> [Data provided]
——
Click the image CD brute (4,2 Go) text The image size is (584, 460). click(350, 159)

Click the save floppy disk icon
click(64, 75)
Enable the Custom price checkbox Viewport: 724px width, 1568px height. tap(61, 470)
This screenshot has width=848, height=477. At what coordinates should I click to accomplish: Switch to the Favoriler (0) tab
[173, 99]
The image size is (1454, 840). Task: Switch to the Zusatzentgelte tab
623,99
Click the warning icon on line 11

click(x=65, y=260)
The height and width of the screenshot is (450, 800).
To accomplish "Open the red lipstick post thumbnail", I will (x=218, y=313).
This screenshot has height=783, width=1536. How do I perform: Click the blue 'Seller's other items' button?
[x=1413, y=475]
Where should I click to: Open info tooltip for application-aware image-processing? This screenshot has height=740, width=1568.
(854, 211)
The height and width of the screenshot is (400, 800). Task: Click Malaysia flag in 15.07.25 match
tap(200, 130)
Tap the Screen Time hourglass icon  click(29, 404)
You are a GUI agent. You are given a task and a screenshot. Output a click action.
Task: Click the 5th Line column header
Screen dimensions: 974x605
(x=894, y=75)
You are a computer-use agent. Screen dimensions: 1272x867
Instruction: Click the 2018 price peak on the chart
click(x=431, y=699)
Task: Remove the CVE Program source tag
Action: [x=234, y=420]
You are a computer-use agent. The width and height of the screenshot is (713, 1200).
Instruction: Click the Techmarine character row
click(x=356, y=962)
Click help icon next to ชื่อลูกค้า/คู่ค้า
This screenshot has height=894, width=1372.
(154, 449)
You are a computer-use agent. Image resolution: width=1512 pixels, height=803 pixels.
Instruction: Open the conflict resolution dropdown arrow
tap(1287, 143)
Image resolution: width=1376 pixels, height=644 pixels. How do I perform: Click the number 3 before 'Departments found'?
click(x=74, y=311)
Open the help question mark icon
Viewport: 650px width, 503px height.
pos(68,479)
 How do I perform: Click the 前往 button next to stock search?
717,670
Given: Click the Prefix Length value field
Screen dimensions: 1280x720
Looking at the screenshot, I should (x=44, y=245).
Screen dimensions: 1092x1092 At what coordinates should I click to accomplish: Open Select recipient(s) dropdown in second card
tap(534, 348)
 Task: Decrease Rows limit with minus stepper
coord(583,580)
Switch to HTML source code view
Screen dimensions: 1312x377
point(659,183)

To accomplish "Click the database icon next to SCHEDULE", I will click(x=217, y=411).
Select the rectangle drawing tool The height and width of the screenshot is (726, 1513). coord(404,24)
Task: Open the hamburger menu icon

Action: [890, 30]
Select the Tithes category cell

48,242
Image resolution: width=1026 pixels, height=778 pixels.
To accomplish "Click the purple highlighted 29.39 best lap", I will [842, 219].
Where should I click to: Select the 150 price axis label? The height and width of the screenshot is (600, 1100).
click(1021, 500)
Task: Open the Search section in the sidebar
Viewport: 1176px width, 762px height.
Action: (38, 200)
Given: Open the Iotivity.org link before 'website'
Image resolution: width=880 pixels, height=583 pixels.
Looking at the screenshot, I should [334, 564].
——
> [What to work on] Recast the listing as a two-column CSV with the headers instruction and action, beginning at its first line and stopping after the line containing "click(x=65, y=260)". Put each instruction and its action on one row, each in a quoted field with line breaks turned into spaces.

> [Answer to this exercise]
instruction,action
"Click the image CD brute (4,2 Go) text The image size is (584, 460).","click(350, 159)"
"Click the save floppy disk icon","click(64, 75)"
"Enable the Custom price checkbox Viewport: 724px width, 1568px height.","tap(61, 470)"
"This screenshot has width=848, height=477. At what coordinates should I click to accomplish: Switch to the Favoriler (0) tab","[173, 99]"
"The image size is (1454, 840). Task: Switch to the Zusatzentgelte tab","623,99"
"Click the warning icon on line 11","click(x=65, y=260)"